El General Perón retornaba cansado y algo aturdido cada vez que visitaba al Cacique Kermarak en su toldería de lo que posteriormente se conociò como “Tortuguitas”,

pasaje de la piedad

situado a unas 60 leguas de la Casa de Gobierno. Se habían hecho grandes amigos luego de combatir juntos contra el Ejército Realista de Napoleón III y derrotarlo, para liberar de una vez y para siempre a la provincia de Buenos Aires del yugo conquistador. Desde aquellos tiempos bisoños de nuestra República, Perón acudía a las huestes de Kermarak donde siempre recibía, indistintamente, consejo, afecto y mucha ayahuasca. El General se pasaba a veces de rosca con el alucinógeno y, por esa razón, retornaba complicado y aturdido.
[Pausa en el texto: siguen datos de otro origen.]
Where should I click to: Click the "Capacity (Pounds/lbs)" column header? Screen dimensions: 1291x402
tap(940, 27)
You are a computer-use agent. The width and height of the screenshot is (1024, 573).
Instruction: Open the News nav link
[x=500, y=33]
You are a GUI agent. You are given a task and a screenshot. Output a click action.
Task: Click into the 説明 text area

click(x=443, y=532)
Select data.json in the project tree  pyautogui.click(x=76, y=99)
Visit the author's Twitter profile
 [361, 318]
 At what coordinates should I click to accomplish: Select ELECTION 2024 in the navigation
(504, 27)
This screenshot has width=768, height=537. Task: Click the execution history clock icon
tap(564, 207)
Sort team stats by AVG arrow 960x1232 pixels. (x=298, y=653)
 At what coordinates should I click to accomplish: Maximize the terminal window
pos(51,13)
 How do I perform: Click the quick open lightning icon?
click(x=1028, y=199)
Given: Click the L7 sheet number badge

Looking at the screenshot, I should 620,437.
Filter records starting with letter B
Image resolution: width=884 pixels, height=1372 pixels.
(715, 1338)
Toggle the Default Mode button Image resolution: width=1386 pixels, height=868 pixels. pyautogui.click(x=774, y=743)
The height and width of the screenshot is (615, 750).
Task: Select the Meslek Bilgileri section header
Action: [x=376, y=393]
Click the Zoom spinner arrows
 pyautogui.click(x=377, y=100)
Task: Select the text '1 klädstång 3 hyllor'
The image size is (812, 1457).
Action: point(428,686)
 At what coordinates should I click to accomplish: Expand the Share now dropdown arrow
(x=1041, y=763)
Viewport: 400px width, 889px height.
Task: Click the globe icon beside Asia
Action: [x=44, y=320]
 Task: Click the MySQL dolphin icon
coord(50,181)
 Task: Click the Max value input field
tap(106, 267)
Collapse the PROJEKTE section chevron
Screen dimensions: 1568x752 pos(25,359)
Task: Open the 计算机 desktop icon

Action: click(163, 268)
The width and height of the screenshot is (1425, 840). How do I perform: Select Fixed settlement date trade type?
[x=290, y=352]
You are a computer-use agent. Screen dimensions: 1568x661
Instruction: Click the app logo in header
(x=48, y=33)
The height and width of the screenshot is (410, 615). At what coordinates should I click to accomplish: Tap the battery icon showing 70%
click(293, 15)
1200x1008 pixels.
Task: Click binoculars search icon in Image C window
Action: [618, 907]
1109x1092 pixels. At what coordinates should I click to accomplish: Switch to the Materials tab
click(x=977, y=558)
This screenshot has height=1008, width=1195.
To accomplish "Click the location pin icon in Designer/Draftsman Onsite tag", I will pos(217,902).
Kermarak era de pocas palabras. La historiadora Patricia Dal Ongaro asegura que no pronunciaba más de diez por día. Por eso llamaba la atención que Perón acudiera a él por consejo, ya que casi nunca pronunciaba algo extenso como eso. Su mayor virtud era la simplificación, por eso la fama de sus monosílabos pasaron a la historia: justos, sabios, casi hechos a la medida de sus interlocutores.
Cuando tenía casi definido su Gabinete para el gobierno de 1973, acudió a Tortuguitas para que Kermarak, ya anciano, le diera el visto bueno. Durante la velada, la chicha y la ayahuasca corrieron duro y parejo. Sentados el la tierra de la Carpa Cacical uno frente al otro de piernas cruzadas, Perón se demoró casi tres horas en explicar con lujo de detalles los antecedentes de cada uno de sus futuros ministros, la SIDE había hecho un trabajo excepcional, coronado por detalles que a Perón lo convencieron de que el trabajo había sido serio. Por ejemplo, el informe decía que Jose Ber Gelbard, futuro Ministro de Economía, de niño había sido un superdotado de las construcciones con Rasti, un juego infantil que consiste en ladrillos de plástico encastrables.
Al terminar la larguisima alocución, Kermarak lo miró al General detenidamente. Alzó sus ojos enfrentando los de Perón y lanzó la frase más larga que pronunció esa semana:
– “Lopecito querer cagarte“. –en clara mención a Lopez Rega.
Perón enmudeció y comenzó a llorar desconsoladamente a la vez que pedía un poco mas de ayahuasca. Una vez que se calmó, solo atinó a decir:
-“Pero si es más bueno que mi caniche “Sandokan”!!!
Pero Kermarak ya no habló más ese día. El consejo estaba dado.
Perón retornó a Casa de Gobierno y trató de entender de qué manera lo traicionaría Lopez Rega, ya que le tenía suma confianza. De todas maneras, preparó un fusilamiento público en el club GEBA para el día siguiente., que no se llevó a cabo por la desesperada intervención de Isabel, quien le pidió por la vida de Lopez Rega de rodillas, dándose frenéticos golpes en la cabeza contra la pared.
-“Pido piedad para este hombre, Mi General” –dijo Isabel. Y Perón no tenía forma de no complacer a su mujer. La ejecución fue aplazada indefinidamente, e Isabel, en prueba de fidelidad y obediencia a su marido, expropió el pasaje denominado “De los Caranchos” y le cambió su nombre por “De la Piedad”.
El mismo se haya abierto al publico, en pleno centro porteño y se puede visitar los martes de 10 a 11 AM. Colectivos: 5, 110, 39, 86.

Curiosidades de Buenos Aires…lo sabías?